Challenges for pathological image classification. a Gigapixel TCT image for cervical carcinoma. b An example of a mislabeled patch from the BACH dataset. The normal patch is labeled as benign

In this paper, we propose a deep learning framework to classify the pathological images. The main contributions can be summarized as follows:

1) An active learning strategy is proposed to remove mislabeled patches from the training set for deep learning networks. Compared to the typical active learning that iteratively trains a model with the incrementally labeled data, the proposed strategy - deep-reverse active learning (DRAL) - can be seen as a reverse of the typical process.

2) An advanced network architecture - atrous DenseNet (ADN) - is proposed for classification of the pathological images. We replace the common convolution of DenseNet with the atrous convolution to achieve multiscale feature extraction.

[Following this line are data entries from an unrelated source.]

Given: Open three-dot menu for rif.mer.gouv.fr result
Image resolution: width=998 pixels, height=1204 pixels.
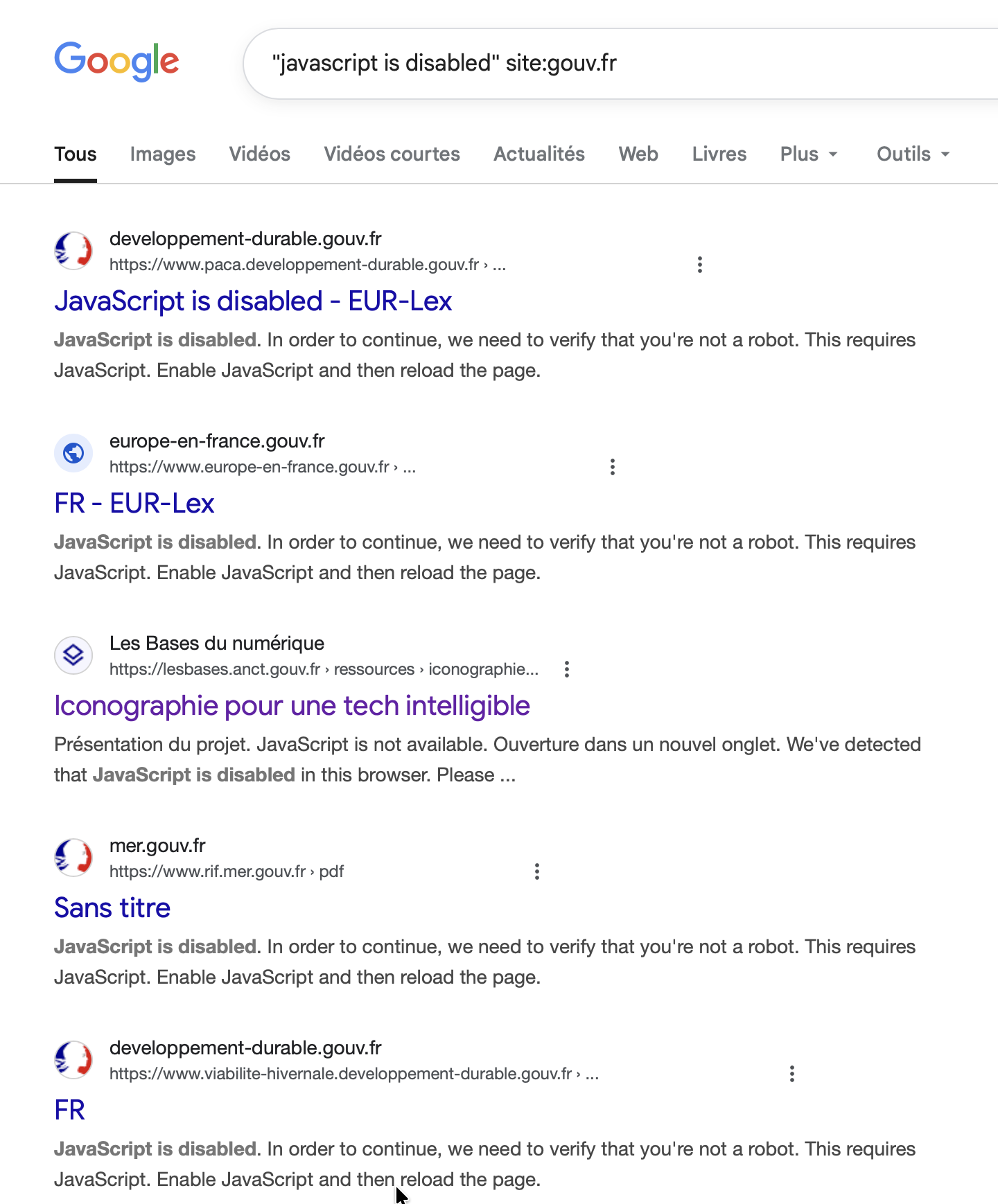Looking at the screenshot, I should (537, 871).
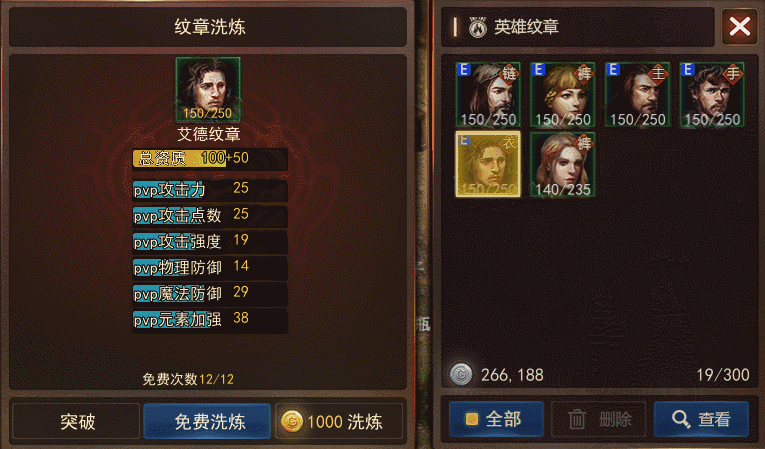Click the pvp魔法防御 attribute bar
The height and width of the screenshot is (449, 765).
pos(210,293)
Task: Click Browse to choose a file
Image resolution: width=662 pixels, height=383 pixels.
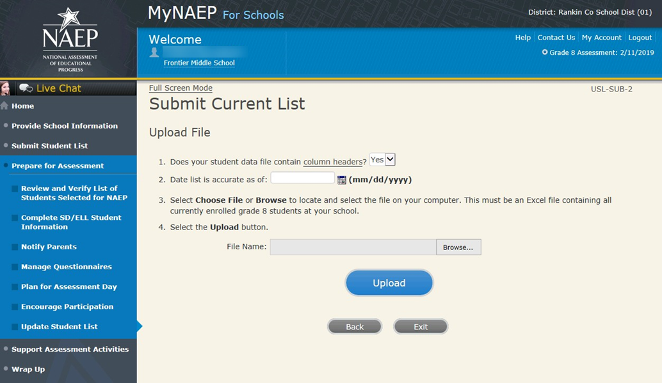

3) Experiments are conducted on three pathological datasets. The results demonstrate the outstanding classification accuracy of the proposed DRAL + ADN framework.

Active Learning

Active learning (AL) aims to decrease the cost of expert labeling without compromising classification performance [4]. This approach first selects the most ambiguous/uncertain samples in the unlabeled pool for annotation and then retrains the machine learning model with the newly labeled data. Consequently, this augmentation increases the size of the training dataset. Wang [4] proposed the first active learning approach for deep learning. The approach used three metrics for data selection: least confidence, margin sampling, and entropy. Rahhal et al. [5] suggested using entropy and Breaking-Ties (BT) as confidence metrics for selection of electrocardiogram signals in the active learning process. Researchers recently began to employ active learning for medical image analysis. Yang [6] proposed an active learning-based framework - a stack of fully convolutional networks (FCNs) - to address the task of segmentation of biomedical images. The framework adopted the FCNs results as the metric for uncertainty and similarity. Zhou [7] proposed a method called active incremental fine-tuning (AIFT) to integrate active learning and transfer learning into a single framework. The AIFT was tested on three medical image datasets and achieved satisfactory results. Nan [8] made the first attempt at employing active learning for analysis of pathological images. In this study, an improved active learning based framework (reiterative learning) was proposed to leverage the requirement of a human prediction.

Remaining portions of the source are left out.